§ **Exercise directions**: Please give back every entry in full, word for word, but none of the pictures.

§ **Data provided**:
======
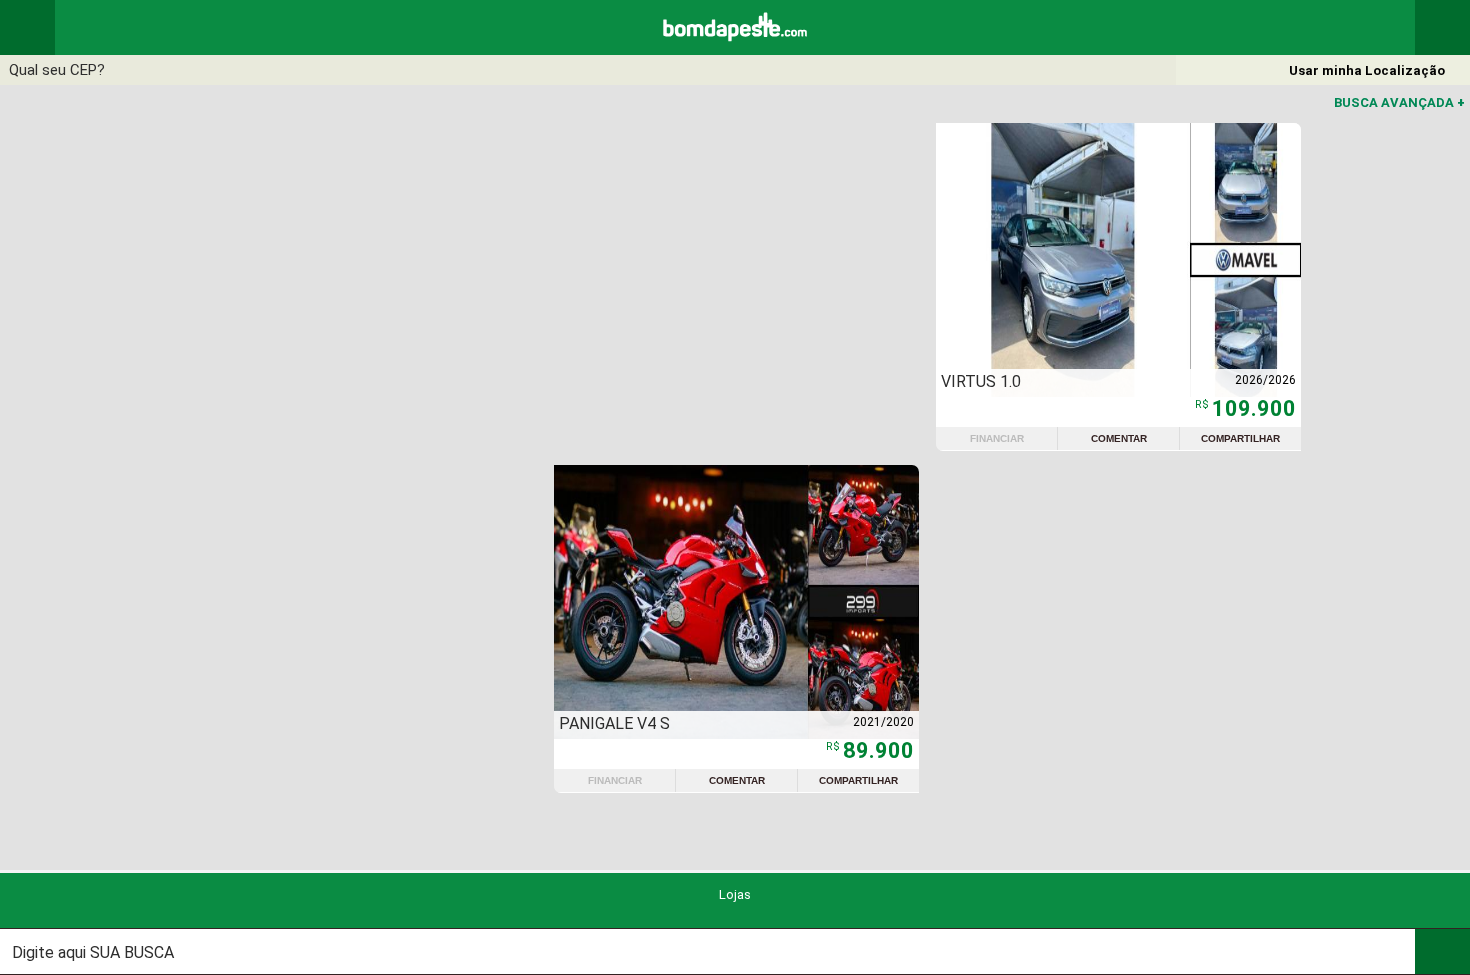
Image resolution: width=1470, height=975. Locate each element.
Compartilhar (1240, 438)
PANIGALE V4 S (614, 723)
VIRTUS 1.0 (981, 381)
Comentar (1119, 438)
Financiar (997, 438)
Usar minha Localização (1367, 70)
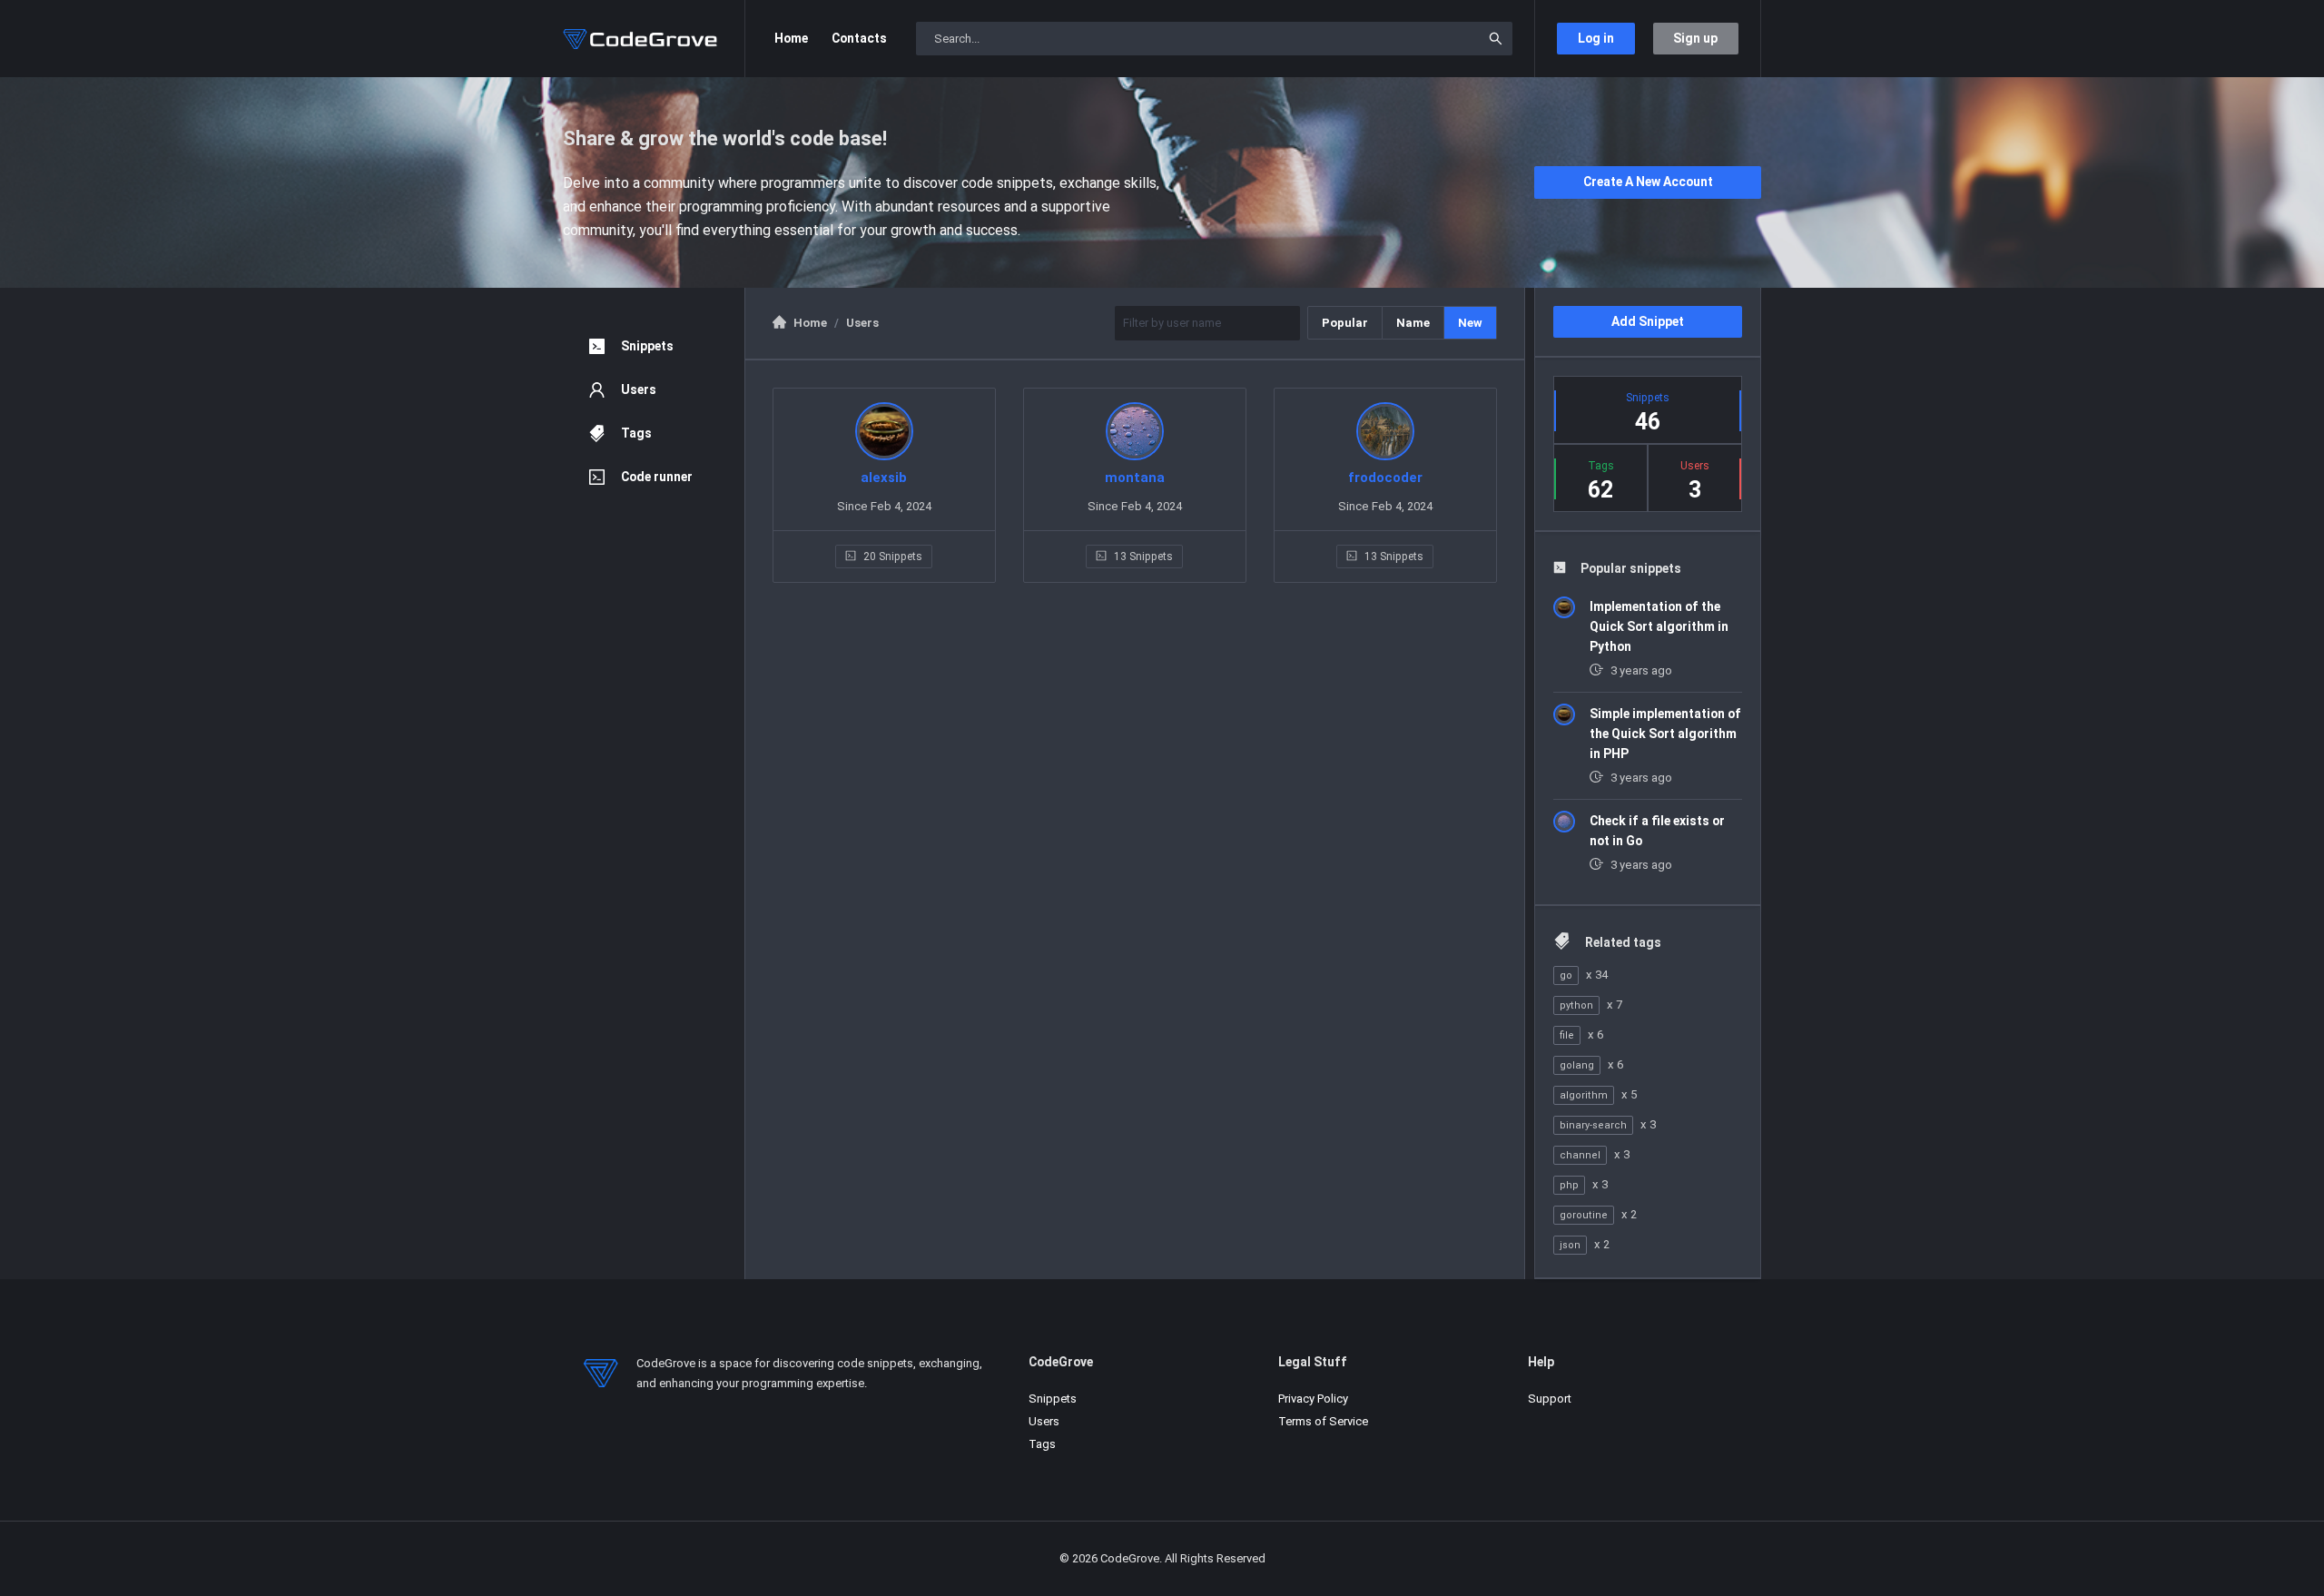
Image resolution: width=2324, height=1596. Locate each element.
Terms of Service (1323, 1421)
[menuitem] (653, 346)
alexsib (884, 477)
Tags (636, 433)
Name (1413, 323)
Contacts (859, 38)
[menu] (653, 411)
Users (638, 389)
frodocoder (1385, 477)
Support (1549, 1398)
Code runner (657, 476)
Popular (1345, 323)
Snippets (647, 346)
======
§ **Exercise solution**:
Image resolution: width=1470, height=975. Locate each element.
Compartilhar (1240, 438)
PANIGALE V4 S (614, 723)
VIRTUS 1.0 (981, 381)
Comentar (1119, 438)
Financiar (997, 438)
Usar minha Localização (1367, 70)
Image resolution: width=2324, height=1596. Locate each element.
Terms of Service (1323, 1421)
[menuitem] (653, 346)
alexsib (884, 477)
Tags (636, 433)
Name (1413, 323)
Contacts (859, 38)
[menu] (653, 411)
Users (638, 389)
frodocoder (1385, 477)
Support (1549, 1398)
Code runner (657, 476)
Popular (1345, 323)
Snippets (647, 346)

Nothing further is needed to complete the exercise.